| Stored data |
__________________________________________________

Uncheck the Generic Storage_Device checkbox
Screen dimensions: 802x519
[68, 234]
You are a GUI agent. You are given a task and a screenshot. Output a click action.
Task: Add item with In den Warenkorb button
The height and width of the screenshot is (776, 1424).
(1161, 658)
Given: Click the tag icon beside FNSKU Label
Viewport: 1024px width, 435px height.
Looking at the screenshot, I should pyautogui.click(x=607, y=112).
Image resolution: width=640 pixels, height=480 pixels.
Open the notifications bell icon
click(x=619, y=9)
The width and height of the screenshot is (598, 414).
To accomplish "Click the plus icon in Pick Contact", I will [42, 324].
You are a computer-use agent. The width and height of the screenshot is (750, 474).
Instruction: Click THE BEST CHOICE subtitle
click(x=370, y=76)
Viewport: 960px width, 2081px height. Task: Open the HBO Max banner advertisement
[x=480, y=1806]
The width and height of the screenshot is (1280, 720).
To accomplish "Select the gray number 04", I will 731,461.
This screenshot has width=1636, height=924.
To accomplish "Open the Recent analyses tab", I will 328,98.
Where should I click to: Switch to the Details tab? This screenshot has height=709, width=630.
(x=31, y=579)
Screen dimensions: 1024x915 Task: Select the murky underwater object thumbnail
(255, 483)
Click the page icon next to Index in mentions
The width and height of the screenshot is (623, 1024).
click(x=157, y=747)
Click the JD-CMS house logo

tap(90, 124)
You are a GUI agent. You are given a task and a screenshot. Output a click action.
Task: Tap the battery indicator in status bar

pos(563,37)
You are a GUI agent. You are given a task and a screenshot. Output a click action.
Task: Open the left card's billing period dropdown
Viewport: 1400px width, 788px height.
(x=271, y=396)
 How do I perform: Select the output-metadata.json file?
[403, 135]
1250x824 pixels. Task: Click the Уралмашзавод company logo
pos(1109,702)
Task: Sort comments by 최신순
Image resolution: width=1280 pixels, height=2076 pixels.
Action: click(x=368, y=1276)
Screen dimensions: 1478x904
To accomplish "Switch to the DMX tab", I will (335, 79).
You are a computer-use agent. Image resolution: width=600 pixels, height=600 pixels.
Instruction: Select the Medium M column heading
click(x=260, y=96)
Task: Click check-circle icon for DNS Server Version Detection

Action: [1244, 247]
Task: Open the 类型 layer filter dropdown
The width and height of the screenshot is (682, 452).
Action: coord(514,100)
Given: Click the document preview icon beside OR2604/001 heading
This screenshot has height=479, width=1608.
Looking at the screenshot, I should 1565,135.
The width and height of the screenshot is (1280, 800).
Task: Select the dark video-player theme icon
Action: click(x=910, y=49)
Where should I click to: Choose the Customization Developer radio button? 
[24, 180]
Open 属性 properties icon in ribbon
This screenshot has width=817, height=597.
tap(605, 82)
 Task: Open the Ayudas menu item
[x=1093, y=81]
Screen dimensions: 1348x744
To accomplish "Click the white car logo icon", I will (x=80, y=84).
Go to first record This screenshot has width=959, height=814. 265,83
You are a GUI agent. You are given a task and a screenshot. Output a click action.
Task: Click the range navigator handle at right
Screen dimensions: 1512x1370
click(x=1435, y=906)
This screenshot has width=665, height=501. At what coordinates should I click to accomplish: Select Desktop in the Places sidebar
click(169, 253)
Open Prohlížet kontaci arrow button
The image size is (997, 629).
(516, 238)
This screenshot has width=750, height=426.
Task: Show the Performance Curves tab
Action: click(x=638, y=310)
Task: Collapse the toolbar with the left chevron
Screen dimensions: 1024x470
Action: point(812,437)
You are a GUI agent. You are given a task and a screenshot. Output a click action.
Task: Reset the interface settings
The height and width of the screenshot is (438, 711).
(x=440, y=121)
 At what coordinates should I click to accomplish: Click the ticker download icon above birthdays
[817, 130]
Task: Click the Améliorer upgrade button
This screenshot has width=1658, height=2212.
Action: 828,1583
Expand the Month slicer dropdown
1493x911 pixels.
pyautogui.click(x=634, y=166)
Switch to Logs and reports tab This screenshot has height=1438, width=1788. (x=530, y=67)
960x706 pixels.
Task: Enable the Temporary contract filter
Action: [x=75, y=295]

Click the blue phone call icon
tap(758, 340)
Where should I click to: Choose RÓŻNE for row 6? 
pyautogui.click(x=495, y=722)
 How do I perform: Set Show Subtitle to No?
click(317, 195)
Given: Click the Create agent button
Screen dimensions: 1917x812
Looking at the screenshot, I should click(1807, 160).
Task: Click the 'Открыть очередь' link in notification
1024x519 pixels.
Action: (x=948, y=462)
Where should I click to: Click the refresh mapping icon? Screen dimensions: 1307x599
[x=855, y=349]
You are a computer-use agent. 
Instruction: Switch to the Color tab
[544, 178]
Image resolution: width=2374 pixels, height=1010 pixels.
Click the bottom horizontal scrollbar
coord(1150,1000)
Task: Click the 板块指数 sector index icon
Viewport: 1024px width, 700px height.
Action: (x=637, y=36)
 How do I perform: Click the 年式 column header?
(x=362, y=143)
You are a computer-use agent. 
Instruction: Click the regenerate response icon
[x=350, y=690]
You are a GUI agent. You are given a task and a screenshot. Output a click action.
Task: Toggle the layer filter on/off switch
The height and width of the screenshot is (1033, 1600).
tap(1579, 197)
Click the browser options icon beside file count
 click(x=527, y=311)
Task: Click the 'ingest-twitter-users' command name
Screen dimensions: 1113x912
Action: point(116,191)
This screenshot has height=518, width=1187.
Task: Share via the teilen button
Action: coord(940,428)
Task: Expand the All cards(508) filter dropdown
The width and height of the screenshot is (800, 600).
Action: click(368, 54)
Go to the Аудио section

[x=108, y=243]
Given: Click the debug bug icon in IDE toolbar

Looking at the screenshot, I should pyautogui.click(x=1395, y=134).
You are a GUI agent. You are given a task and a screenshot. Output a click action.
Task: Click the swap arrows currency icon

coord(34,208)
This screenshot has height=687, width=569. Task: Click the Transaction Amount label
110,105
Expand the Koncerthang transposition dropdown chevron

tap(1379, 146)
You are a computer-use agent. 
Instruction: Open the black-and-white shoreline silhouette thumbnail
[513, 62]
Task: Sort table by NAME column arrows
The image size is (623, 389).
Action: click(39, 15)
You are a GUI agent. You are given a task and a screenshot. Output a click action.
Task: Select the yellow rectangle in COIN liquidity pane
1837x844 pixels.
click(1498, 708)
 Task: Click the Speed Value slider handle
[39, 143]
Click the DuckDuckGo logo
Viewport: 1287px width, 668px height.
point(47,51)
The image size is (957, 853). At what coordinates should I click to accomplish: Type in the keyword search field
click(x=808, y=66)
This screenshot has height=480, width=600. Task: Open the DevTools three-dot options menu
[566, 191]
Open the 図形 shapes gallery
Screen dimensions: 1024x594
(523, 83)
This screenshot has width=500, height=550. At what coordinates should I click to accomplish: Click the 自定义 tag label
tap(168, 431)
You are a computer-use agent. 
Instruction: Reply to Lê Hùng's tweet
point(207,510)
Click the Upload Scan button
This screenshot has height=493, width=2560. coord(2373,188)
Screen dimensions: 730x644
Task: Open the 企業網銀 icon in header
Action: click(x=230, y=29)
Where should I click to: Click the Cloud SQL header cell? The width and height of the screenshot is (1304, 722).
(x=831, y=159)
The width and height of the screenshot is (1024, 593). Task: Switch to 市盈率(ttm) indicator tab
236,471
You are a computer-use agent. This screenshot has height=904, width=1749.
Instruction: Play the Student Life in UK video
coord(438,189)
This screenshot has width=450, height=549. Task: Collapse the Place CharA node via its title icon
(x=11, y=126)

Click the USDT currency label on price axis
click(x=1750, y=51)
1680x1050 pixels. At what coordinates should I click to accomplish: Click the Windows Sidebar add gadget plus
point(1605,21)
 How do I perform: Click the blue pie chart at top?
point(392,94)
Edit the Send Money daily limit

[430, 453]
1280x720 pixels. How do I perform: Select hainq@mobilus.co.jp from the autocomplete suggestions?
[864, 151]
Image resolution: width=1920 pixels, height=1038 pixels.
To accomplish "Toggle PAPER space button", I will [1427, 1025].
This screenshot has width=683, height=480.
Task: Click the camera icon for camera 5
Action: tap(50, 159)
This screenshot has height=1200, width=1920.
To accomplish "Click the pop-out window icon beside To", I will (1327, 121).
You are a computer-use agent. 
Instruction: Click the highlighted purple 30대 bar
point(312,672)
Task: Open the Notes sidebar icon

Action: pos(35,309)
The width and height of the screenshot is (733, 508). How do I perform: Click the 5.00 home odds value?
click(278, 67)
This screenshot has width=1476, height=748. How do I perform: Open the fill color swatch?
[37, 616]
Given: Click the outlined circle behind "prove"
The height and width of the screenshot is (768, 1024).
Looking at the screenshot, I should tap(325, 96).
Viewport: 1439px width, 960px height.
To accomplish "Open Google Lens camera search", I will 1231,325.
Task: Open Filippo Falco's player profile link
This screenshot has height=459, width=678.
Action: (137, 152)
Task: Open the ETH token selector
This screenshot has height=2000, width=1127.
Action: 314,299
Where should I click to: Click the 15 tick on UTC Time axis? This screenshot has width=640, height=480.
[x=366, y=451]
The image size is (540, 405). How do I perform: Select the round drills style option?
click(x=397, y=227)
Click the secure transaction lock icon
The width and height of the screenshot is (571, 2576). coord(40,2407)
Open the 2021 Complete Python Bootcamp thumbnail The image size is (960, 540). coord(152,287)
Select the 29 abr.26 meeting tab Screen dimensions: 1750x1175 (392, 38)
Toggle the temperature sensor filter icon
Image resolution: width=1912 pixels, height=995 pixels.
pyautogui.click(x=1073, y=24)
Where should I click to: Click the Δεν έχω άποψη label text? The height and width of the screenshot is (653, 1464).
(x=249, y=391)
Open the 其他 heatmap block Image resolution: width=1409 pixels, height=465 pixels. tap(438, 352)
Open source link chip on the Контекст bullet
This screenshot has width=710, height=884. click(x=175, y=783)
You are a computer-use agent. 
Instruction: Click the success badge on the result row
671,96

__________________________________________________

| WORK INSTRUCTIONS |
Retype only this range exactly: the first line of the data through the line where "The width and height of the screenshot is (598, 414)." appears.

| ANSWER BOX |
Uncheck the Generic Storage_Device checkbox
Screen dimensions: 802x519
[68, 234]
You are a GUI agent. You are given a task and a screenshot. Output a click action.
Task: Add item with In den Warenkorb button
The height and width of the screenshot is (776, 1424).
(1161, 658)
Given: Click the tag icon beside FNSKU Label
Viewport: 1024px width, 435px height.
Looking at the screenshot, I should pyautogui.click(x=607, y=112).
Image resolution: width=640 pixels, height=480 pixels.
Open the notifications bell icon
click(x=619, y=9)
The width and height of the screenshot is (598, 414).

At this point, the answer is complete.